La Cour précise à cet égard d’une part que la nature des services effectivement fournis puisse être raisonnablement comprise ou déduite à partir du contrat considéré dans sa globalité et, d’autre part, que le consommateur soit en mesure de vérifier qu’il n’existe pas de chevauchement entre les différents frais ou entre les services qui sont mis à sa charge.

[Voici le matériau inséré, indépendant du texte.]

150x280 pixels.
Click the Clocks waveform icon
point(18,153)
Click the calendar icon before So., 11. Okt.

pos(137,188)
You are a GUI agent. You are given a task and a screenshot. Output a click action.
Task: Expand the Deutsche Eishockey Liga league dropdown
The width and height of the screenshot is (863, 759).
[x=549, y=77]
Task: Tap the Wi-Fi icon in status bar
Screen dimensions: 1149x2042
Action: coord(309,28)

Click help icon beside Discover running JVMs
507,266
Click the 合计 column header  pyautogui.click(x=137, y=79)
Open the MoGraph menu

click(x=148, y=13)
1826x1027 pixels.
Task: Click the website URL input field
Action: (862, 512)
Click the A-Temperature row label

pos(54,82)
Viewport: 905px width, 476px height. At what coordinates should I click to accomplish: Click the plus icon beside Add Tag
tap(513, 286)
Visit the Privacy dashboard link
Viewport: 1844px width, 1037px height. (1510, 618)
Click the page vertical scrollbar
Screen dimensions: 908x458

Elle ajoute que cet examen doit être effectué au regard de l’ensemble des éléments de fait pertinents, au nombre desquels figurent les clauses du contrat concerné, mais aussi la publicité et l’information fournies par le prêteur dans le cadre de la négociation du contrat (voir, en ce sens, CJUE 3 octobre 2019, Kiss et CIB Bank, C-621/17, points 44 et 45). 

 

Ainsi, si la juridiction de renvoi constate que les clauses concernées ne sont pas rédigées de façon claire et compréhensible, celles-ci doivent faire l’objet d’une appréciation de leur éventuel caractère abusif, nonobstant le fait qu’elles fassent partie de l’objet principal du contrat ou qu’elles soient de fait contestées au regard de l’adéquation du prix ou de la rémunération par rapport aux services fournis en contrepartie (voir, en ce sens, CJUE 26 février 2015, Matei, C-143/13, point 72& et jurisprudence citée). 

 

La Cour répond à la première question que l’article 3, paragraphe 1, de la directive 93/13 doit être interprété en ce sens que, pour autant que l’examen du caractère éventuellement abusif d’une clause relative à des coûts hors intérêts d’un contrat de prêt conclu entre un professionnel et un consommateur ne soit pas exclu en vertu de l’article 4, paragraphe 2, de cette directive, lu conjointement avec l’article 8 de celle-ci, le caractère abusif d’une telle clause peut être constaté en considération du fait que cette clause prévoit le paiement par ce consommateur de frais ou d’une commission d’un montant manifestement disproportionné par rapport au service fourni en contrepartie.